Due to the high wealth customer, ANB has accepted Andrea as a customer where they should have made some serious authentication mechanism. By trusting the 3DES encryption techniques Andrea has deposited more money. Due to the slower process methods, the hacker has attacked the Andrea account and made the transaction as a gift of her. So Brandon has well planned to cheat Andrea’s money. So it is necessary to investigate and return back the money to Andrea and to create a secure authentication mechanism i.e two-way authentication mechanism or three-way authentication mechanism. In order to provide more secure, ensure the transaction with the customer's confirmation by sending One Time Password to the user’s mobile number and then initiate the transaction. 

REFERENCES 

Karthik, S., & Muruganandam, A. (2014).
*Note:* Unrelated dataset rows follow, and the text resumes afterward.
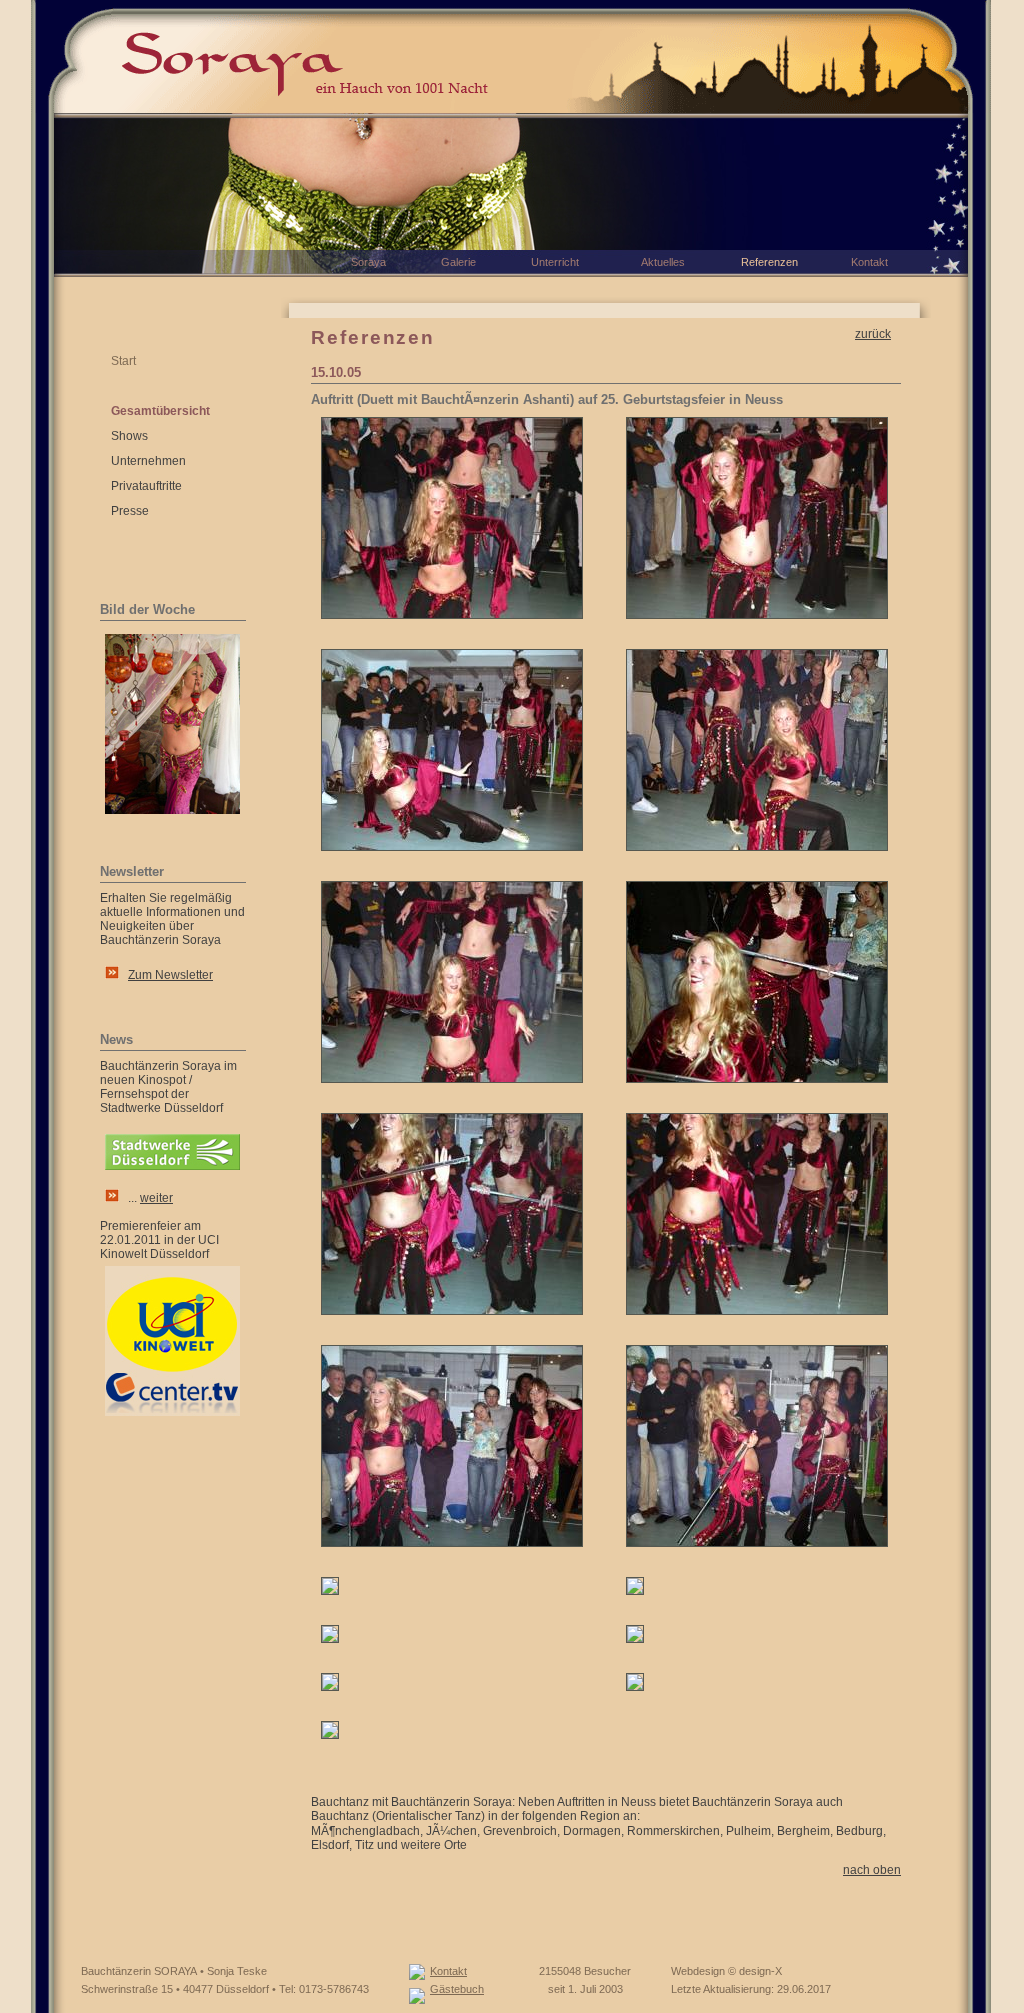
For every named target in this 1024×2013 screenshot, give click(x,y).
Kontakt (448, 1971)
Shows (129, 436)
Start (123, 361)
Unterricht (555, 262)
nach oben (872, 1870)
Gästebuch (457, 1989)
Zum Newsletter (170, 975)
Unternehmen (148, 461)
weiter (156, 1198)
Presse (130, 511)
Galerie (458, 262)
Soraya (368, 262)
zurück (873, 334)
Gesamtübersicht (160, 411)
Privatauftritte (146, 486)
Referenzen (769, 262)
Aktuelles (663, 262)
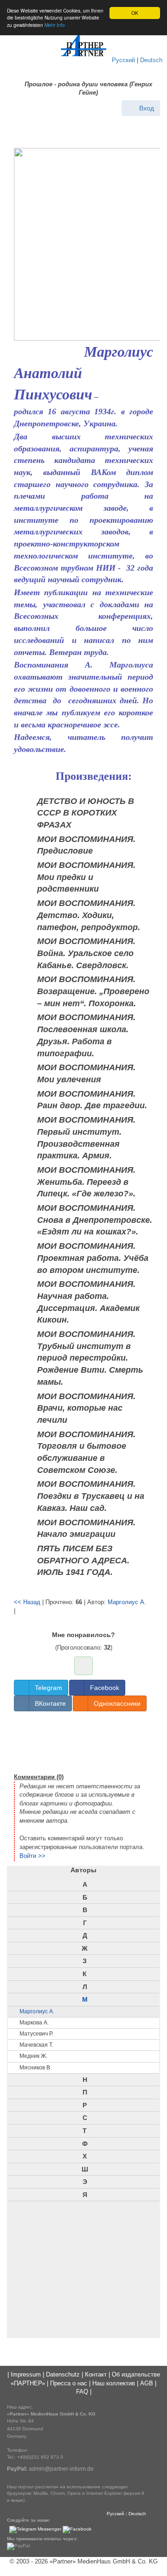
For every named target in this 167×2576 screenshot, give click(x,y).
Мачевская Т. (36, 2045)
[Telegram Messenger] (35, 2529)
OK (134, 12)
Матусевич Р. (36, 2033)
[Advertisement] (83, 1741)
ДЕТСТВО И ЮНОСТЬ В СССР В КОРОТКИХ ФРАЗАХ (85, 813)
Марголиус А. (127, 1602)
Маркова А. (34, 2022)
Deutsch (151, 60)
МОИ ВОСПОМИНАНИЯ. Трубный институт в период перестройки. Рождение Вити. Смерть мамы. (90, 1358)
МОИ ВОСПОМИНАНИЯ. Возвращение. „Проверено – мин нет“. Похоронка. (93, 991)
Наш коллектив (113, 2383)
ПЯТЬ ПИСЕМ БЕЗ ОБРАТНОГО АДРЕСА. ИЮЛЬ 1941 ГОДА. (83, 1560)
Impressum (26, 2374)
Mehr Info (55, 24)
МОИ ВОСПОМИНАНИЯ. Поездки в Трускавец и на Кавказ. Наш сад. (90, 1495)
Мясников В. (35, 2067)
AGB (146, 2383)
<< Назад (27, 1602)
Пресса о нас (68, 2383)
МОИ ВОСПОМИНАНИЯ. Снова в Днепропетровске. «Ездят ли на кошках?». (94, 1219)
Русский (123, 60)
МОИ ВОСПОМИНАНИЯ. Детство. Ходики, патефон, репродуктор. (88, 915)
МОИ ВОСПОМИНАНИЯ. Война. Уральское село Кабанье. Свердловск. (86, 953)
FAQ (82, 2391)
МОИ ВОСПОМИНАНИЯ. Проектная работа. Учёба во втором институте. (92, 1257)
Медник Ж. (33, 2056)
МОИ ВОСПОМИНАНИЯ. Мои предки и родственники (86, 877)
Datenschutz (63, 2374)
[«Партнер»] (83, 45)
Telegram (48, 1687)
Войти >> (32, 1855)
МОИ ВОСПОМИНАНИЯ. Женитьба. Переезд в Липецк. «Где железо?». (86, 1181)
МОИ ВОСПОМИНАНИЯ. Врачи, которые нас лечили (86, 1408)
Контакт (96, 2374)
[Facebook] (77, 2529)
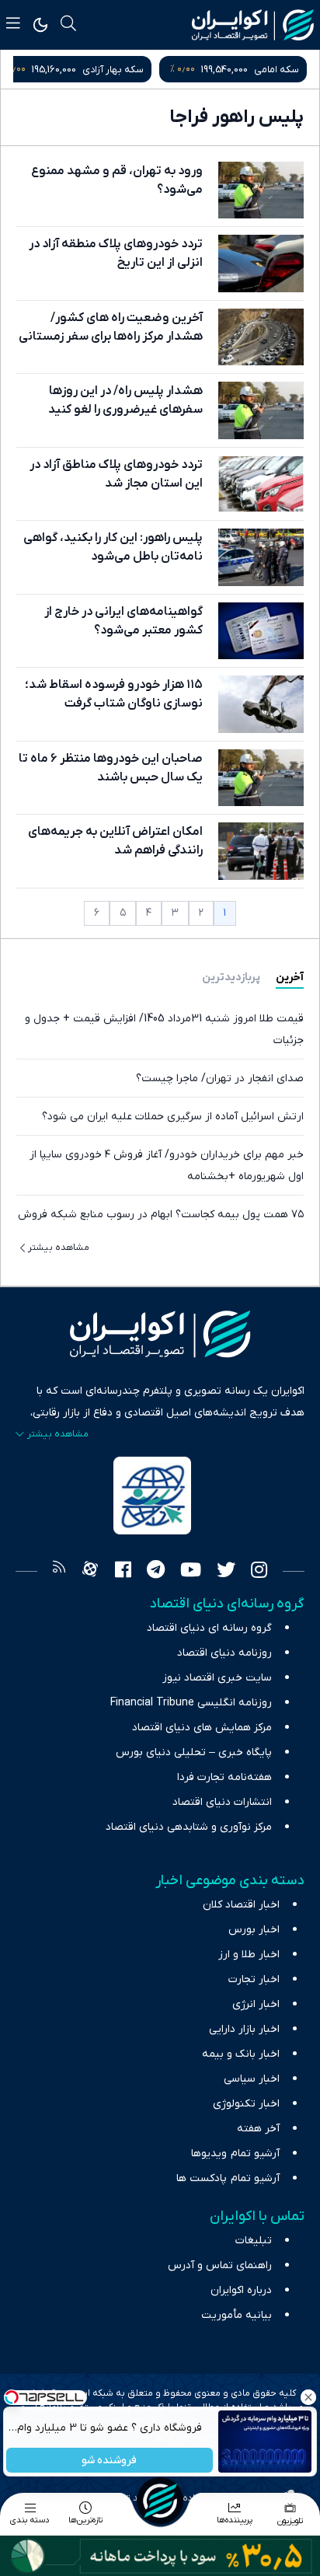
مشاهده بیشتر (58, 1247)
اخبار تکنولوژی (246, 2103)
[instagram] (259, 1572)
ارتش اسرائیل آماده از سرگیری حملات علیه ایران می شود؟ (173, 1116)
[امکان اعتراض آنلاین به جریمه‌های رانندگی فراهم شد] (261, 850)
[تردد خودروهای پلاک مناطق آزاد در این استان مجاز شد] (261, 484)
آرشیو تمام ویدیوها (235, 2153)
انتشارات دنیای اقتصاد (222, 1802)
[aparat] (90, 1572)
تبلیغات (253, 2240)
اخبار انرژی (256, 2004)
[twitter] (226, 1572)
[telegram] (156, 1572)
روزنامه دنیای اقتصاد (224, 1653)
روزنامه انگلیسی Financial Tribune (191, 1702)
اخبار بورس (254, 1929)
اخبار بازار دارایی (244, 2029)
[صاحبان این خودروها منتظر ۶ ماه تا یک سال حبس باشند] (261, 777)
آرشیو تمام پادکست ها (228, 2178)
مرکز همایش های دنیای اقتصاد (202, 1727)
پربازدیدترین (231, 977)
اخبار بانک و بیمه (241, 2054)
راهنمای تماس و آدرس (220, 2265)
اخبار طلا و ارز (249, 1954)
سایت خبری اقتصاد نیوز (217, 1677)
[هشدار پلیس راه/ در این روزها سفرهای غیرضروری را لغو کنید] (261, 410)
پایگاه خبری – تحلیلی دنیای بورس (194, 1752)
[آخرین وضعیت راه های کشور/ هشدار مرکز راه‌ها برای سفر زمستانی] (261, 337)
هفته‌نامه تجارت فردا (224, 1777)
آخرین (290, 977)
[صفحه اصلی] (160, 2500)
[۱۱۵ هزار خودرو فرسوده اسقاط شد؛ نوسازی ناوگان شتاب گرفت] (261, 703)
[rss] (59, 1572)
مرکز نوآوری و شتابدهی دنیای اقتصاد (189, 1827)
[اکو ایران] (253, 24)
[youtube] (190, 1572)
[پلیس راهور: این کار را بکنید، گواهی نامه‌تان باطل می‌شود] (261, 557)
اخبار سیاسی (252, 2079)
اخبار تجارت (254, 1979)
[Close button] (308, 2397)
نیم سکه (111, 69)
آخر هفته (258, 2128)
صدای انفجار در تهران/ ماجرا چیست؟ (220, 1078)
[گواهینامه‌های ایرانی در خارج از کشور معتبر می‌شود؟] (261, 630)
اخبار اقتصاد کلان (241, 1904)
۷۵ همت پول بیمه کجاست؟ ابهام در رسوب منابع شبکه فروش (161, 1214)
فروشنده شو (109, 2460)
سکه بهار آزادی (268, 69)
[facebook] (123, 1572)
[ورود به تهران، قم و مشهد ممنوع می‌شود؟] (261, 190)
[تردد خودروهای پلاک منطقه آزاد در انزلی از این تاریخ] (261, 263)
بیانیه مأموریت (236, 2315)
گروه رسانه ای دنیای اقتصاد (209, 1628)
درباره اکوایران (241, 2290)
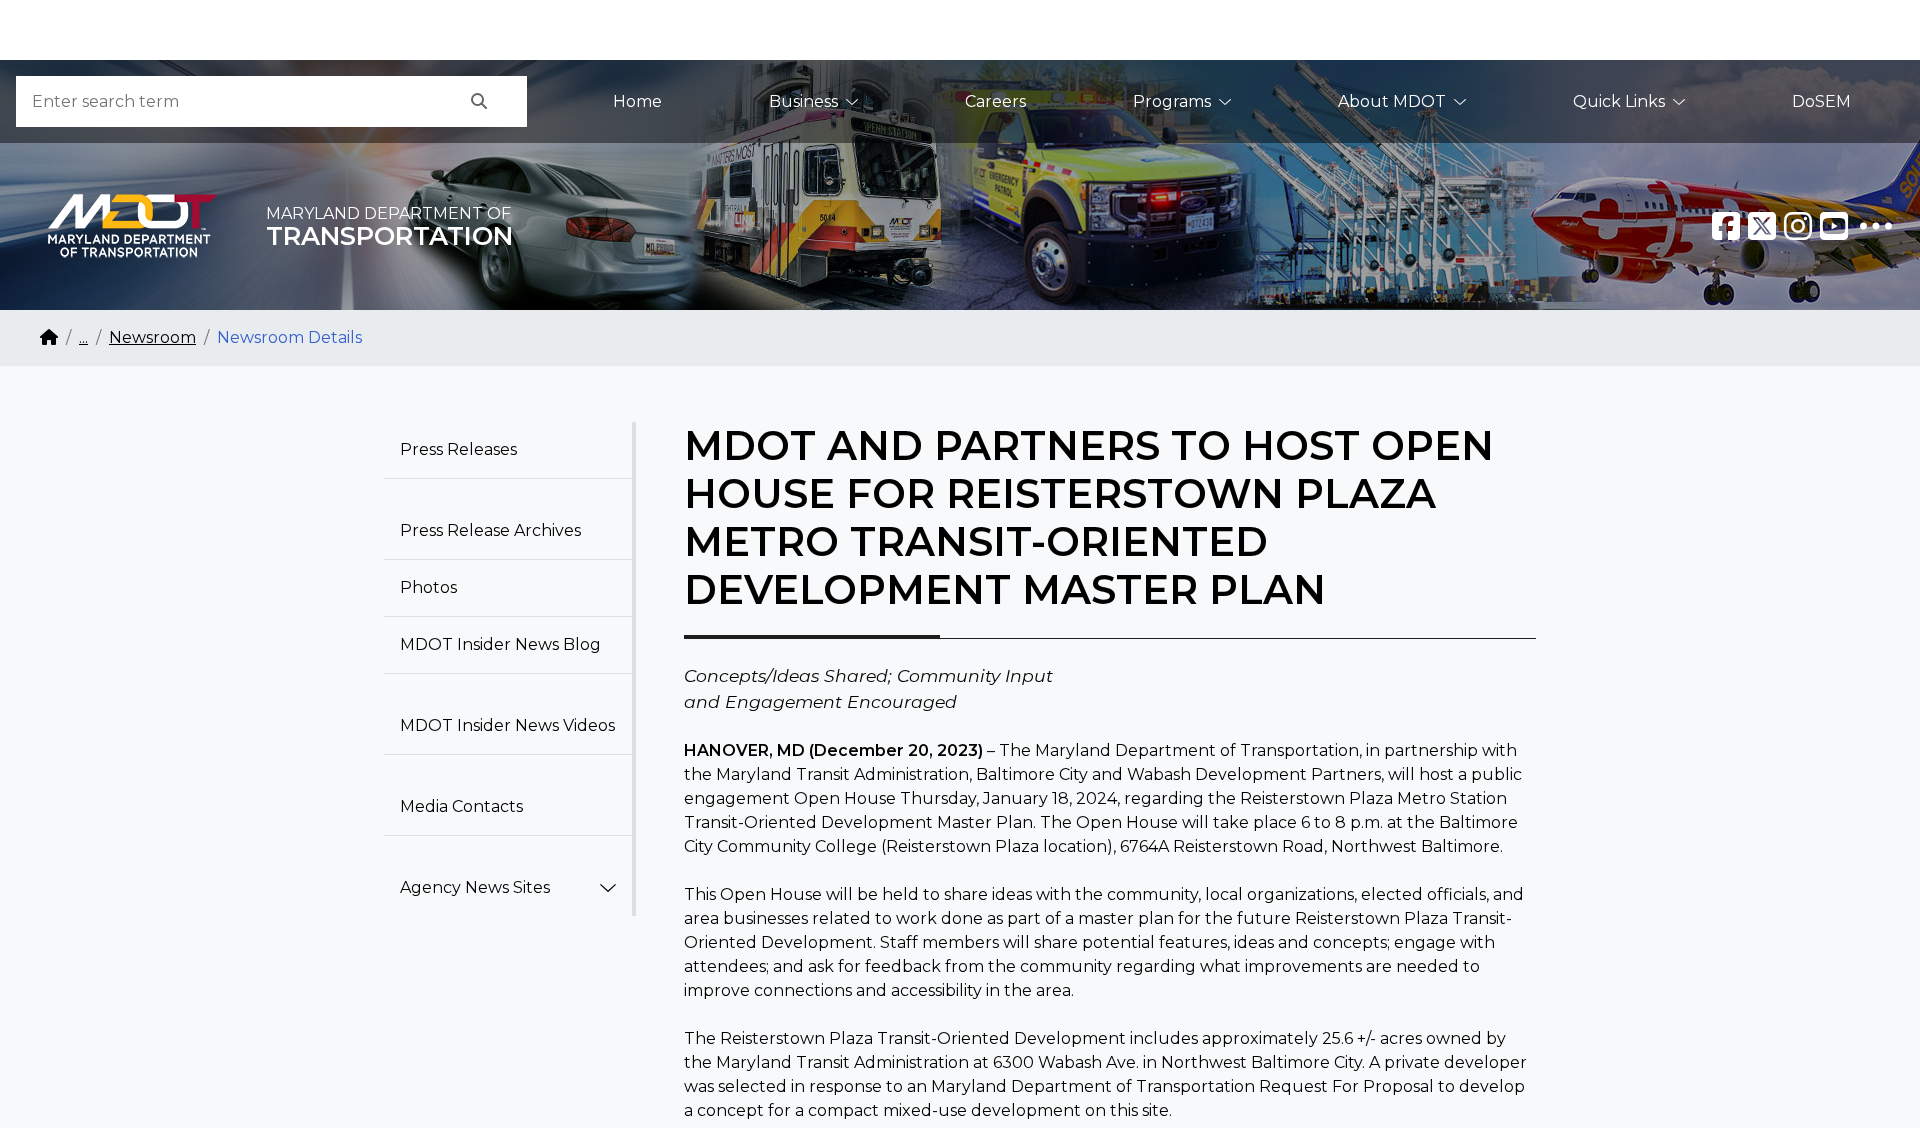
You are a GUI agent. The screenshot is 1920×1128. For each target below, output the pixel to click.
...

Data Encryption and Decryption by using Triple DES and performance analysis of crypto system. International Journal of Scientific Engineering and Research, 2(11), 24-31.

Alanazi, H., Zaidan, B. B., Zaidan, A. A., Jalab, H. A., Shabbir, M., & Al-Nabhani, Y. (2010). New comparative study between DES, 3DES and AES within nine factors. arXiv preprint arXiv:1003.4085.

Hussein, N. H., Khalid, A., & Khanfar, K. (2016). A survey of cryptography cloud storage techniques. Int J Comput Sci Mobile Comput, 5(2), 186-191.